Richardson v. United StatesAnnotate this Case
468 U.S. 317 (1984)
U.S. Supreme Court
Richardson v. United States, 468 U.S. 317 (1984)
Richardson v. United States
Argued March 20, 1984
Decided June 29, 1984
468 U.S. 317
Petitioner was indicted on three counts of federal narcotics violations. At his trial, the jury acquitted him on one count but was unable to agree on the others. The District Court declared a mistrial as to the remaining counts and scheduled a retrial. Petitioner then moved to bar a retrial, claiming that it would violate the Double Jeopardy Clause of the Fifth Amendment. The District Court denied the motion, and the Court of Appeals dismissed petitioner's appeal from that ruling for lack of jurisdiction under 28 U.S.C. § 1291.
1. Petitioner raised a colorable double jeopardy claim appealable under 28 U.S.C. § 1291. While consideration of this claim would require the Court of Appeals to canvas the sufficiency of the evidence at the first trial, this fact alone does not prevent the District Court's order denying the claim from being appealable. Pp. 468 U. S. 320-322.
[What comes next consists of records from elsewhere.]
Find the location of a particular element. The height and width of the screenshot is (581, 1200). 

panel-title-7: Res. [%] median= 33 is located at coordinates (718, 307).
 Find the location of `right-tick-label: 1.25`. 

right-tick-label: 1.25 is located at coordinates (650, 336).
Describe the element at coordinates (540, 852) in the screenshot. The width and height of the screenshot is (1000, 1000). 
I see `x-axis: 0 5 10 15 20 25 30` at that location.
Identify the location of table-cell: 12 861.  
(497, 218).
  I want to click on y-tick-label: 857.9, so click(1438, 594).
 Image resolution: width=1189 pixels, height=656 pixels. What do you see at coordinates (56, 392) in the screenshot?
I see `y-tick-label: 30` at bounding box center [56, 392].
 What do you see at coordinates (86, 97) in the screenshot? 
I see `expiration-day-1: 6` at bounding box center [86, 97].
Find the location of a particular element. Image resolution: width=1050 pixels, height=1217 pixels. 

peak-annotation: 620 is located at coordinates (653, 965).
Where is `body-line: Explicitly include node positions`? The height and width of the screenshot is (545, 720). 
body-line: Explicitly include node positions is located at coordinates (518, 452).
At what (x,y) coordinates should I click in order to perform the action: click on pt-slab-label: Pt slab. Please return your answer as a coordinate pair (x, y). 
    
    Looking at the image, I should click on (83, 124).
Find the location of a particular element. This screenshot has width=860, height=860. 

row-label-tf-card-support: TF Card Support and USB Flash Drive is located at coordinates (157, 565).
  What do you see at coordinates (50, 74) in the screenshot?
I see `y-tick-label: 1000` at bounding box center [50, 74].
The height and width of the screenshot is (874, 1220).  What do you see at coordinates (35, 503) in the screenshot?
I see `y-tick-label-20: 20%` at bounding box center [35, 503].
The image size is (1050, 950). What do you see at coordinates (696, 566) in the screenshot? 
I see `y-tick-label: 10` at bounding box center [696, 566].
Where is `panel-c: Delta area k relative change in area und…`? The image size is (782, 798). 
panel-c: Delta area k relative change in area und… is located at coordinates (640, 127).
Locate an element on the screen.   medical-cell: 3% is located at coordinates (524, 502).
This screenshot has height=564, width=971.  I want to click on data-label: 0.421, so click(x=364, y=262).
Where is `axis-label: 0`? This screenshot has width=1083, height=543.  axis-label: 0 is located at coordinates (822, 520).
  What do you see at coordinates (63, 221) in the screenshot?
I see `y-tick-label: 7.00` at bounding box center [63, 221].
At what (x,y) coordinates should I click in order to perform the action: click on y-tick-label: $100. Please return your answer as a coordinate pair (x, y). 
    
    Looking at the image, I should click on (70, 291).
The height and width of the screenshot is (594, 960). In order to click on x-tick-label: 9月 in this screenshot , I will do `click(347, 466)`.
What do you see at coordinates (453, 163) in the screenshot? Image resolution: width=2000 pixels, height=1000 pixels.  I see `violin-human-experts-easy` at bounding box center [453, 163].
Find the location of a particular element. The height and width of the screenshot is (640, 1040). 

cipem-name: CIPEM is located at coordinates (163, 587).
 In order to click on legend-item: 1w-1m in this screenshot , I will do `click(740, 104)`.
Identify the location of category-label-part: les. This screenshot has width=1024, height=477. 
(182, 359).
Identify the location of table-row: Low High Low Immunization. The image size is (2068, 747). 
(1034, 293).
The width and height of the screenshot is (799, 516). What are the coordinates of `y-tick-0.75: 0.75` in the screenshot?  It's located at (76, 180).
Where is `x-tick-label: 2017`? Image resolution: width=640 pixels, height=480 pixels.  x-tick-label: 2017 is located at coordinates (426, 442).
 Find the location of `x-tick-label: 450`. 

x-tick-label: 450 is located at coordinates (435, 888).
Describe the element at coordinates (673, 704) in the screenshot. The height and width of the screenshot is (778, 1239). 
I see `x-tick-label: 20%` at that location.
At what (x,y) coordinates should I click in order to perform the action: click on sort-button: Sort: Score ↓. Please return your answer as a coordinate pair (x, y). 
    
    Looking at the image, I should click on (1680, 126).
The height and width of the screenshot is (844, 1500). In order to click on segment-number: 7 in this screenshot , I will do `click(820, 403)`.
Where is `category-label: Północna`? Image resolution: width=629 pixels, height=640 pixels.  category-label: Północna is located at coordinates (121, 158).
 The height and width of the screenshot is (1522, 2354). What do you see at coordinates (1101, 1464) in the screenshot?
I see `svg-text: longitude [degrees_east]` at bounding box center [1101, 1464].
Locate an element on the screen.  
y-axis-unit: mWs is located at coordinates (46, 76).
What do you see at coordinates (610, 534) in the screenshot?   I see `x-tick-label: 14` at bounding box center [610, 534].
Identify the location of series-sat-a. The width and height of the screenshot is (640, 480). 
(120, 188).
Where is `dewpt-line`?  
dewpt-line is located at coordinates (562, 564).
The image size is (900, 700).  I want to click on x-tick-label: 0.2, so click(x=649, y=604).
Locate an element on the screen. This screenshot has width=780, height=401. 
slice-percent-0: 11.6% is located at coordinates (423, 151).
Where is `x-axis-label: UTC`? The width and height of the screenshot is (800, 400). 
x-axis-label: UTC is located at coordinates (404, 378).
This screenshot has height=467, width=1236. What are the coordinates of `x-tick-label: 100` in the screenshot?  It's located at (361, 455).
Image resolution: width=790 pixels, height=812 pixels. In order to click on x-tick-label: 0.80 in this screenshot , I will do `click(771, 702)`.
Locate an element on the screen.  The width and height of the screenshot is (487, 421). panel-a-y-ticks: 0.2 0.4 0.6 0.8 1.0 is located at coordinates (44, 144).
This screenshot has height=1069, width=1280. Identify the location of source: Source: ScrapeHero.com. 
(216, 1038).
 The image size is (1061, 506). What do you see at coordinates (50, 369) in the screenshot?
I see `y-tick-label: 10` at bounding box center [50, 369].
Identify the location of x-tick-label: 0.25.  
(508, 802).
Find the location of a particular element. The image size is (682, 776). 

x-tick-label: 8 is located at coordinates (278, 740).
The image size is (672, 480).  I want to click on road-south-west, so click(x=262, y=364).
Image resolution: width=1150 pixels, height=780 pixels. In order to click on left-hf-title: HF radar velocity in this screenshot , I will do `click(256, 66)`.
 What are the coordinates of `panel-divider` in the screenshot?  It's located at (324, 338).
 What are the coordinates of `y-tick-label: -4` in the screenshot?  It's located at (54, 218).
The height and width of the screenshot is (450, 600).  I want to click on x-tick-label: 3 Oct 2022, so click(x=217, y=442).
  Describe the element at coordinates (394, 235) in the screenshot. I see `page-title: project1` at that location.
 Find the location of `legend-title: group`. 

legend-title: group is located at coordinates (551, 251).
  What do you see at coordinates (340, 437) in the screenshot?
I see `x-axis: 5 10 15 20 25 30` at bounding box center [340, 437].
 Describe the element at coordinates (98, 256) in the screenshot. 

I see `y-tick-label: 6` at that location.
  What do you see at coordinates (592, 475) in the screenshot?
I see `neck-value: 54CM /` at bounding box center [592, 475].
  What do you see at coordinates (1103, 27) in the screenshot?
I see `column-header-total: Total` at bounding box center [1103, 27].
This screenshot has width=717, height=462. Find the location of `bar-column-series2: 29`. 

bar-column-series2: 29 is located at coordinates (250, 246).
2. On the merits, however, regardless of the sufficiency of the evidence at his first trial, petitioner has no valid double jeopardy claim. The protection of the Double Jeopardy Clause, by its terms, applies only if there has been some event, such as an acquittal, that terminates the original jeopardy. Neither the failure of the jury to reach a verdict nor a trial court's declaration of a mistrial following a hung jury is an event that terminates the original jeopardy. Like the defendant, the Government is entitled to resolution of the case by the jury. Pp. 468 U. S. 322-326.
226 U.S.App.D.C. 342, 702 F.2d 1079, reversed.
REHNQUIST, J., delivered the opinion of the Court, in which BURGER, C.J., and WHITE, BLACKMUN, POWELL, and O'CONNOR, JJ., joined. BRENNAN, J., filed an opinion concurring in part and dissenting in part, in which MARSHALL, J., joined, post, p. 468 U. S. 326. STEVENS, J., filed a dissenting opinion, post, p. 468 U. S. 332.